One of the first skills we teach our interns is how to pull and straighten nails.
Some interns describe this as the Karate Kid induction to Kaitiaki Farm, and call me ‘Mr. Miyagi’.
Critics have challenged the notion straightening and reusing nails when they are so cheap to buy in the shops, but to me the intent and process go to the heart of permaculture. A huge amount of permaculture can be distilled into one word: mindfulness. Most of the permaculture principles are simply different ways to say, “Be mindful of…” Perhaps no more so than Produce No Waste.
I bought some second-hand trusses this week from Reclaimed Timber Traders – an amazing social enterprise in Palmerston North that diverts construction demolition material from landfill and resells it to the public.
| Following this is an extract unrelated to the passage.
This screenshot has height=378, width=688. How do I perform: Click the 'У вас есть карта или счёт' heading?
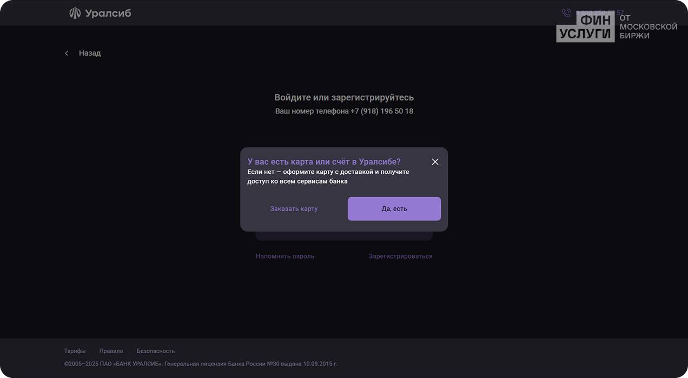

I got a good price because they had not yet pulled the nails themselves.
Along with some pre-loved 4x2s and roofing iron we carried the trusses down the hill to the plateau near our hives.
Reusing the trusses made building the pig shelter quick and easy. As I told our interns, Dani and Felicity, “The key to building is a dry head, dry feet and diagonal bracing.”
We made sure that the iron overhung all of the timber, that we blocked the structure off the ground with off-cuts of treated pine, and we braced it in all directions. “We are not building for a beautiful, calm day like today,” I told them. “Imagine a gale southerly blowing in the middle of the night. That’s what we’re building for.”
The whole job took less than three hours from off-the trailer to completion – all while entertaining a three-year-old boy and six goats. The pigs paid us little interest, but hopefully they’ll appreciate the final product made entirely of reused materials save for the roofing screws.
The 2.7 metre by 2.0 metre shelter cost a total of about $40.